WHAT THIS EXERCISE ASKS:
[a] Where is the novel discussed in the review of Chorus of Mushrooms set?
[b] Quote the review of Chorus of Mushrooms from "Twenty years since" to "critic Smaro Kamboureli.".
[c] Extend the review of Chorus of Mushrooms from where it stops.

TEXT TO READ:
Twenty years since its initial publication, Hiromi Goto’s groundbreaking feminist and magic realist novel, Chorus of Mushrooms, is re-released with a thoughtful afterword by another brilliant Asian/Canadian writer, Larissa Lai, as well as an author interview conducted by the insightful literary critic Smaro Kamboureli.
Drawing on a number of conventional literary Asian/North American elements — intergenerational conflict, interwoven folk legends, thematic interplays of food, language, and assimilation — Chorus of Mushrooms is uniquely set in rural Nanton, Alberta where the Tonkatsu family owns and operates a mushroom farm.
As Lai astutely points out, Goto’s novel focuses on “the ways in which Japanese Canadian subjects emerge in relation to state, citizenship, and social life… and out from under the shadow of wartime internment” and yet continue to be affected by that history. It is a novel about transformation, re-invention, and cultural flexibility that, while in some ways shaped by history and convention, is also innovative, experimental, and abstract.
The three generations of women represented in the novel, Issei, Nisei, and Sansei, share complex relationships with one another in their diverse experiences of Japanese Canadian cultural identity. Obāchan (grandmother) Naoe understands but refuses to speak English, Keiko (her daughter) wilfully forgets the Japanese language and customs with which she was raised, and Murasaki/Muriel (Keiko’s daughter) contemplates her Japanese Canadian identity and her ancestral roots.
On the surface, Goto’s characters express their frustrations with each other’s stubbornness; Naoe ponders, “It’s funny how children grow inside your body, but they turn out to be strangers,” when Keiko seems to reject any connection to their Japanese ancestry. And whereas Naoe is disappointed by her daughter’s choices, Murasaki resents that she has never been exposed to any form of Japanese culture from her parents.
What might potentially be the most challenging relationship, that between Naoe and her granddaughter—as Murasaki cannot understand Japanese and Naoe’s “lips refuse and… tongue swells in revolt” of speaking in English—is in fact one of the more profound connections. Despite their language differences, grandmother and granddaughter share a secret form of communication, first through physical touch and inflection, and later by telepathy.
Language is the central thread that ties these women together, as they invent systems of communication independent of the words they do not (and cannot) share. When Murasaki is a young girl, Naoe remarks, “She cannot understand the words I speak, but she can read the lines on my brow, the creases beside my mouth.”
At night, snuggled under the covers and sharing forbidden snacks of rice crackers and dried squid, Naoe offers her young granddaughter stories that are magically deciphered. “I snuggled my head in Obāchan’s bony lap and closed my eyes to listen,” Murasaki reminisces. “I couldn’t understand the words she spoke, but this is what I heard. Mukāshi, mukāshi, ōmukashi…” (18), which means “in ancient times, in ancient times, in very very ancient times” (see Eleanor Ty, cited below, p. 157). The story continues, “translated” into English, Murasaki’s interpretation of her grandmother’s Japanese words.
Even the strained relationship between Keiko and Naoe is given momentary reprieve when they turn away from word-based language and toward tactile communication:
Keiko and I, our differences remain. But there are times when one can touch the other without language to disrupt us. Daughter from my body, but not from my mouth. The words we speak leave small bruises on the skin, but what she utters from her face doesn’t always come from her heart. Sometimes, we are able to touch the other with gentle thoughts and gentler hands. We still have our hair days, and she still asks me to clean her ears. Such a fragile, trusting thing, to have one’s ear’s cleaned by someone. It’s not something you can ask of everyone. It is more a woman contact, something that boys grow out of. But old women will turn to their daughters to have their hair looked after. Grown women will still turn to their aged mothers and ask to have their ears cleaned. As long as Keiko asks me to, I know she trusts me.

(Element lookup records)
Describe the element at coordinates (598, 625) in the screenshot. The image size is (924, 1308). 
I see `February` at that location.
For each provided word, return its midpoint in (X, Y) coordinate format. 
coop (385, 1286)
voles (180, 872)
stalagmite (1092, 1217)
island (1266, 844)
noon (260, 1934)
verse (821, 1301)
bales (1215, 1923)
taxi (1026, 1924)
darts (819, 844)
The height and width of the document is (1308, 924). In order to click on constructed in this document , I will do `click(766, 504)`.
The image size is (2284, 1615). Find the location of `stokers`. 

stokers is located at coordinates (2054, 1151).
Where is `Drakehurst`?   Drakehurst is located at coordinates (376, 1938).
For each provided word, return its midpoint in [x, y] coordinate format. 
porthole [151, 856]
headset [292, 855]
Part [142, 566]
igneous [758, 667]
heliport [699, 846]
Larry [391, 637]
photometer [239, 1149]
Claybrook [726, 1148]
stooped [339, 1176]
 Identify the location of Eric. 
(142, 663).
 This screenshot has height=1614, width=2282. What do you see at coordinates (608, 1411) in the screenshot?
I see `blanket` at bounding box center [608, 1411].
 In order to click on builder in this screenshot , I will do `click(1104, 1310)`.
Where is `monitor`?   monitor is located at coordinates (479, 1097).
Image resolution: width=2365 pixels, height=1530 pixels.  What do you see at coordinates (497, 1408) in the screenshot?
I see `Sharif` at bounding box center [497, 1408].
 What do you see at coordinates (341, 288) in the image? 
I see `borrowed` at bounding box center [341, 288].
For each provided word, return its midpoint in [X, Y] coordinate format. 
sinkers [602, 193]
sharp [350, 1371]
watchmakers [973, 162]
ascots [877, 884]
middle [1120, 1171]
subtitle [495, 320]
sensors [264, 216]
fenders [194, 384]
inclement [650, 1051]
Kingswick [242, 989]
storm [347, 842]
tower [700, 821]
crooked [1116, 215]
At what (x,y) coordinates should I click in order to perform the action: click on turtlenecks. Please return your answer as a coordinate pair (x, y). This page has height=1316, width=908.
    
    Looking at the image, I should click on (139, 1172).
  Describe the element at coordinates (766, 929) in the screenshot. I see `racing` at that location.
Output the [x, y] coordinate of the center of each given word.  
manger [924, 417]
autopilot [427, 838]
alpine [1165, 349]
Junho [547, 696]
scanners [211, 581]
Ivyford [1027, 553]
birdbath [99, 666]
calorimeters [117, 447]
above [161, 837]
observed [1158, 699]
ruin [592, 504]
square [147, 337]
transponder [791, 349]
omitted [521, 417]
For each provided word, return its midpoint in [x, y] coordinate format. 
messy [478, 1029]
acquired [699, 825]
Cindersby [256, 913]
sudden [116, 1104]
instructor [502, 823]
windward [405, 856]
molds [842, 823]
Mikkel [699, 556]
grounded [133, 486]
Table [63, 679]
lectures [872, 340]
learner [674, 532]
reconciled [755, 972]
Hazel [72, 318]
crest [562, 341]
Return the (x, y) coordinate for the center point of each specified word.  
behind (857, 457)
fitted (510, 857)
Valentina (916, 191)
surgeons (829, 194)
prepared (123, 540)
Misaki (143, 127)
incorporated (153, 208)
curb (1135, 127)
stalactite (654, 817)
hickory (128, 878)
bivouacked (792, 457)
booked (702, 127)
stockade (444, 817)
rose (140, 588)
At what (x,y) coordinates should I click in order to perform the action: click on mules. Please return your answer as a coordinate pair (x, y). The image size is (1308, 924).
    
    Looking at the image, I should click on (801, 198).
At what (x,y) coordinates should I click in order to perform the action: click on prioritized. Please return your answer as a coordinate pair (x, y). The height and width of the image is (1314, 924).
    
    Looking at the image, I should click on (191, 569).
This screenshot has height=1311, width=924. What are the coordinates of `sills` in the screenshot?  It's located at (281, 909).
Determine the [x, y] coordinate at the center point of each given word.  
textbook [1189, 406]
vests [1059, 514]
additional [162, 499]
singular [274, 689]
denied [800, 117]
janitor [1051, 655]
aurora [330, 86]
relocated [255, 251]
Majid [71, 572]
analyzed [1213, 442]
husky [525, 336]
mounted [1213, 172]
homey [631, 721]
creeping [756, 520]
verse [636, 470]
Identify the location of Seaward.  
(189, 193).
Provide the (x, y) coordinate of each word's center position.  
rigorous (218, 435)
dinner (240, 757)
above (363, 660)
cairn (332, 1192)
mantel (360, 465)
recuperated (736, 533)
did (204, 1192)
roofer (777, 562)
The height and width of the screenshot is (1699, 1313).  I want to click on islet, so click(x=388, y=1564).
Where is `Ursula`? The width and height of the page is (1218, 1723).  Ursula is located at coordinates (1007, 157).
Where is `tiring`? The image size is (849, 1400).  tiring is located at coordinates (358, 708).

ANSWERS BY TASK:
[a] It is set in rural Nanton, Alberta, where the Tonkatsu family owns and operates a mushroom farm.

[b]
Twenty years since its initial publication, Hiromi Goto’s groundbreaking feminist and magic realist novel, Chorus of Mushrooms, is re-released with a thoughtful afterword by another brilliant Asian/Canadian writer, Larissa Lai, as well as an author interview conducted by the insightful literary critic Smaro Kamboureli.

[c]
Because Keiko’s relationship with Naoe depends almost entirely on tactile communication, she is most damaged by her mother’s sudden disappearance. After living with her daughter’s family for years, Naoe decides: “Keiko and Murasaki need to grow without my noisy presence and I need to live outside the habit of my words,” before departing without notice from their lives.
Murasaki is able to continues the conversations with her Obāchan, hearing Naoe’s voice (speaking in English) in her head, but Keiko suffers until her daughter (under Naoe’s telepathic guidance) nurses her with Japanese dishes and asks to have her ears cleaned. Mother and daughter, formerly unable to communicate despite their shared language, adopt a language system based on physical interaction in order to overcome their emotional silences.
Goto’s text ends up being a postmodern commentary on culture and language. In the case of the former, characters realize that there is no singular “Japanese culture” that can be evaluated as authentic or otherwise. Regarding the latter, Chorus of Mushrooms disrupts our formal understanding of what constitutes shared language and exposes the ways that people who can literally understand the same words struggle to communicate with one another. And while the novel focuses on the trying everyday interactions between all three characters, love and trust undergird their kinship in ways that extend beyond generational and cultural differences. New communication practices are established and cherished.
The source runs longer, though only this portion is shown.